--- Work instruction ---
Skip every picture. Print each line from the one containing "Select the Transform sidebar icon" through the end of the records below, word for word.

--- Excerpted records ---
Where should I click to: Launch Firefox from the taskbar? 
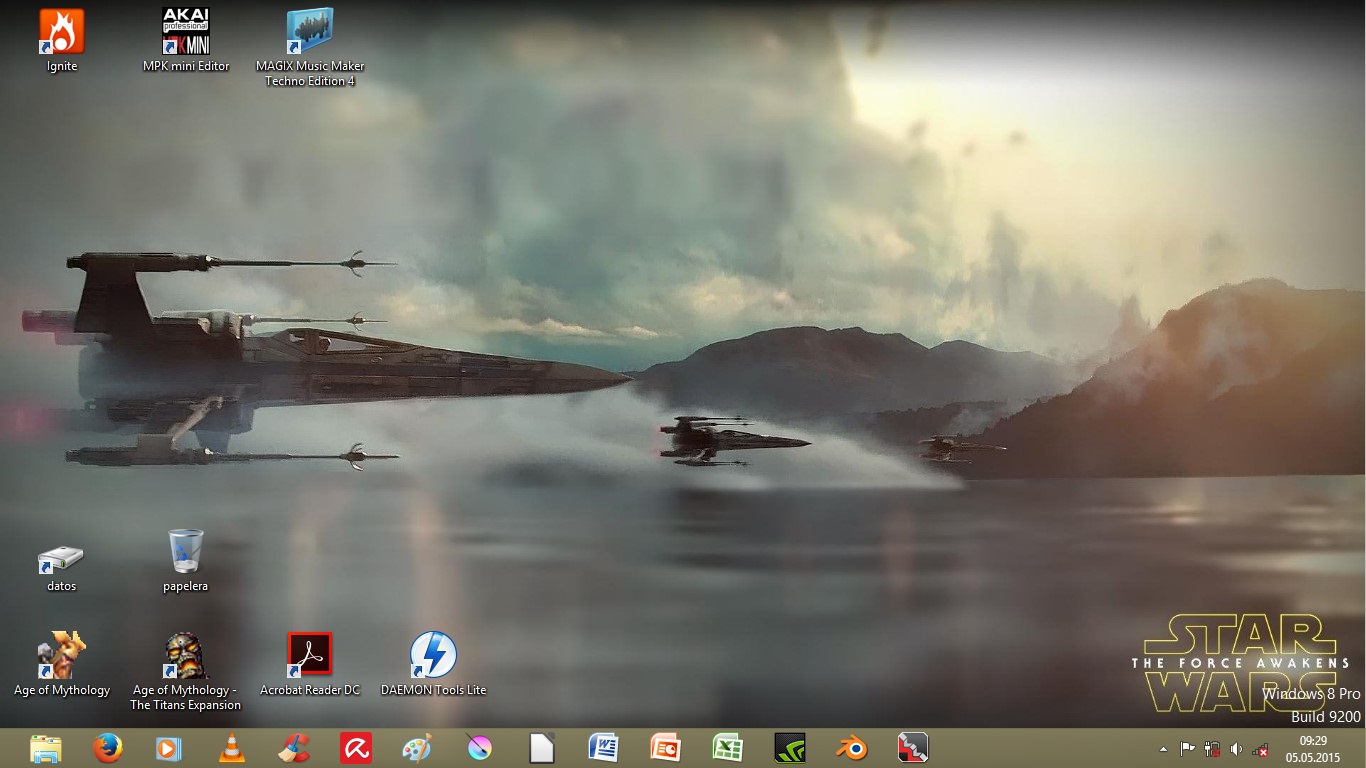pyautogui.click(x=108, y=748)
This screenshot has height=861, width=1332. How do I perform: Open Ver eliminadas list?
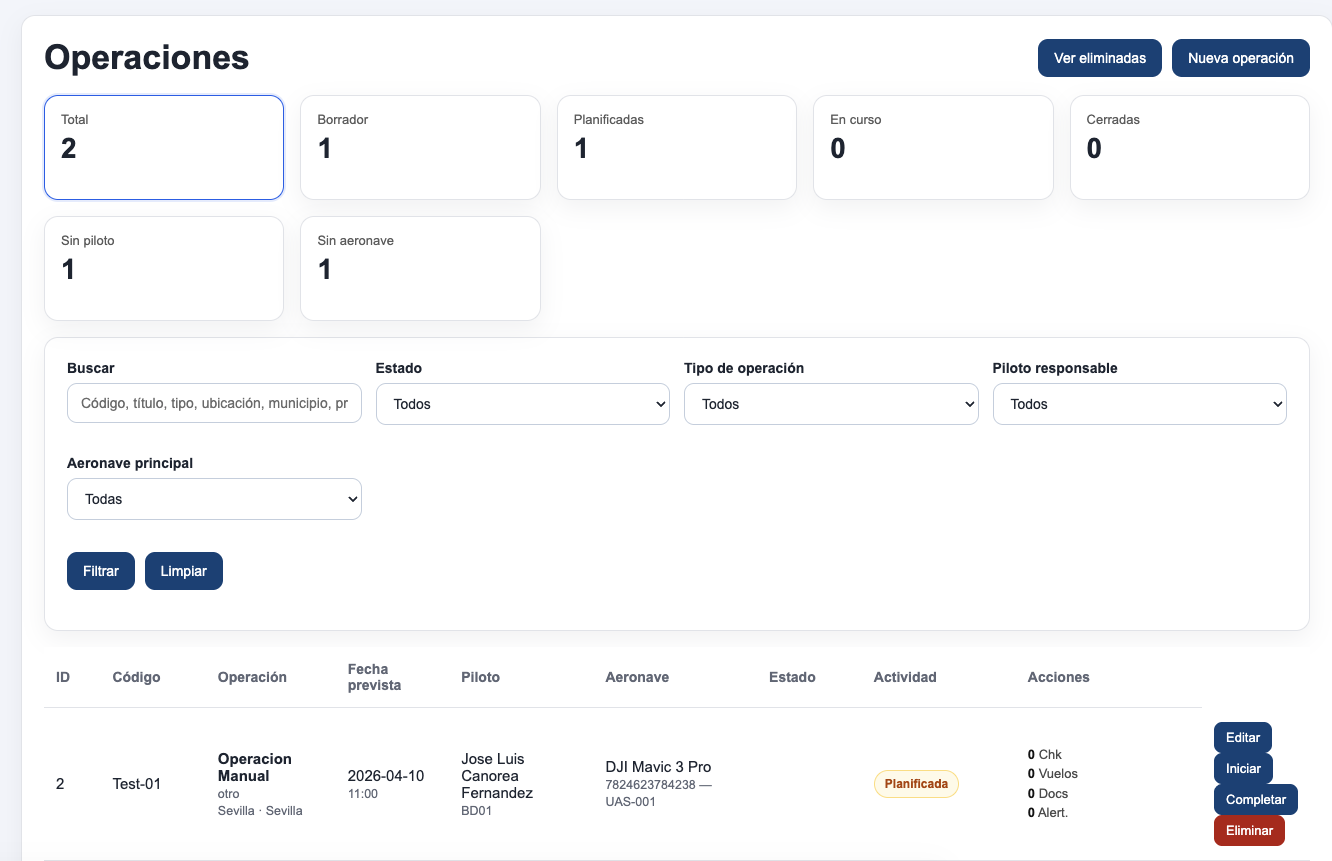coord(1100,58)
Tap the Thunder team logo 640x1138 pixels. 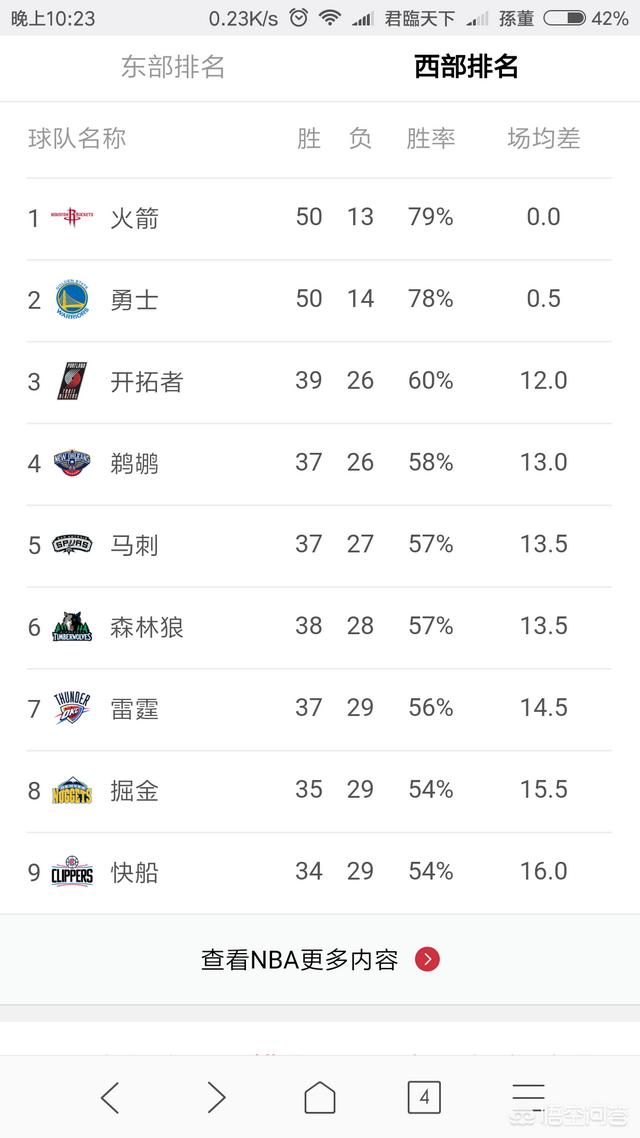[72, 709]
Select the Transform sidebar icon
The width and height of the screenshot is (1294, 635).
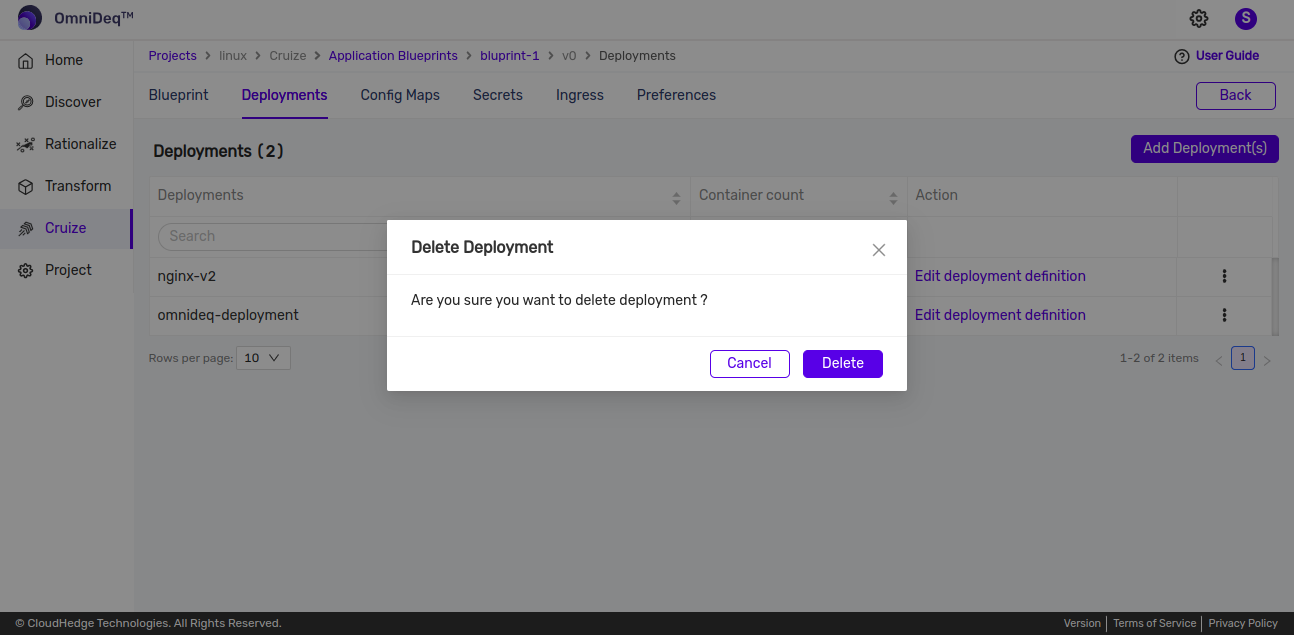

--- Solution to the exercise ---
Select the Transform sidebar icon
The width and height of the screenshot is (1294, 635).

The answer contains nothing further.